命改変プログラム

ファーストなサイコロ

君と鏡



「さて、これからどうする?」


 リルフィンが帰ってくるまで待った方が良いんだよな。僕はみんなの意見を求めるよ。


「そうね、次で勝てると思うなら今直ぐにでも飛び込んでも良いわよ」
「言っとくけどな……僕には勝算なんか一欠けらもない!!」
「そんな堂々と宣言されても……」


 セラの呆れた様な声。

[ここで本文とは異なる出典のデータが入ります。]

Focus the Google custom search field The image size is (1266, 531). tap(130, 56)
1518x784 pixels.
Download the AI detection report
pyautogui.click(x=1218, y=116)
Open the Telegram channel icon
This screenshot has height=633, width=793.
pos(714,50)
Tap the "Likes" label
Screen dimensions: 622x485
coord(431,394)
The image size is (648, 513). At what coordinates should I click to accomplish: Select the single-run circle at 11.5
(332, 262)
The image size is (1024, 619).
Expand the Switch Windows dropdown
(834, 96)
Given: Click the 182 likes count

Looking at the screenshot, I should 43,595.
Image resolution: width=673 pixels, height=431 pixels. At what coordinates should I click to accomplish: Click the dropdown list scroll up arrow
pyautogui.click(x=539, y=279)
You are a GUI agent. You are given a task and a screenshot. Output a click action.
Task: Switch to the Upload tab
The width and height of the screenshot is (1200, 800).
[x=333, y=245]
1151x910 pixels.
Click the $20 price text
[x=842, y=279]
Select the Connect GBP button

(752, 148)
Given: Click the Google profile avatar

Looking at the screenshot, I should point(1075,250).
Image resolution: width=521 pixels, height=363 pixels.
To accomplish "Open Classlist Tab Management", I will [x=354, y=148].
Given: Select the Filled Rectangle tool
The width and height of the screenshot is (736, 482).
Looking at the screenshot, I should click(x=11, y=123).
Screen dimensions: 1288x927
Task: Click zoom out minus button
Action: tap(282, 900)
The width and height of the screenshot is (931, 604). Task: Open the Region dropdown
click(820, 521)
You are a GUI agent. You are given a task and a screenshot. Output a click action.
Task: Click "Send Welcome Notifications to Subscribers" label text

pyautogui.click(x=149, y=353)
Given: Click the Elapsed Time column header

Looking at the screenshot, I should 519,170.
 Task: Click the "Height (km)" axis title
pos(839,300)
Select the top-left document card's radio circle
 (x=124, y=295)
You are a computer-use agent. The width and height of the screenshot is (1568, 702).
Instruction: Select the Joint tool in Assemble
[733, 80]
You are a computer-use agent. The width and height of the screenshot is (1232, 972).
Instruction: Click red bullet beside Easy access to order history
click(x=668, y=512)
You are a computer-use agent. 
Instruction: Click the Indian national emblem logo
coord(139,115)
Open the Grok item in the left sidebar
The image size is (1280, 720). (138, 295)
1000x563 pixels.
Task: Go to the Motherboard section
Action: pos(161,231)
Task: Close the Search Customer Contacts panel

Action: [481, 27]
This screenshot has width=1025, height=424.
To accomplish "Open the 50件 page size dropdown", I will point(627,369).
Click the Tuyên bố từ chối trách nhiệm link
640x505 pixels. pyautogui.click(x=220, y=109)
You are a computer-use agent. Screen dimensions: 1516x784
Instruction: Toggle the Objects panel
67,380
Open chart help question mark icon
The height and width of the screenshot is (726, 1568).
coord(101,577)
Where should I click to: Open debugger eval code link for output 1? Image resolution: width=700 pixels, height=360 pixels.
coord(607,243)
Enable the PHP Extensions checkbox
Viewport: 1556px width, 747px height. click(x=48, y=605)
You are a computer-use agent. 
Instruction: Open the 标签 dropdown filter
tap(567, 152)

だってだってあんなの反則だろ!! こっちは何も出来ずに逃げたんだ。考察の暇さえ無かったっての。
 まあ今度は攻撃のパターンはわかってるし、やりようはあるだろうけど……でもそれでも勝利まで持っていけるかは微妙だよな。
 あのメドゥーサみたいな聖獣の攻撃。あの光に当てられたら終わりだ。HPが幾ら残ってようが、全身石化は戦闘不能と同じ。
 部分石化だって相当厄介……しかも攻撃を跳ね返す盾持ちだぞ。どうしろと言うんだ?


「反則、あれは反則だ」
「あれで反則なら、シクラとかの外側の奴らはどうなるのよ。反則のオンパレードじゃない」


 まあ確かに。セラの言うことはごもっともだな。


「だけどアイツ等は元からLROに居ない奴らだし(サクヤは別として)そこら辺はしょうがないと思ってる。けど、聖獣は違うじゃん。
 ゲームバランスはどうなってるんだ!?」


 僕は声高々に叫ぶ。人数を増やせば勝てるって事じゃないよなアレは? どうすれば良いんだよ。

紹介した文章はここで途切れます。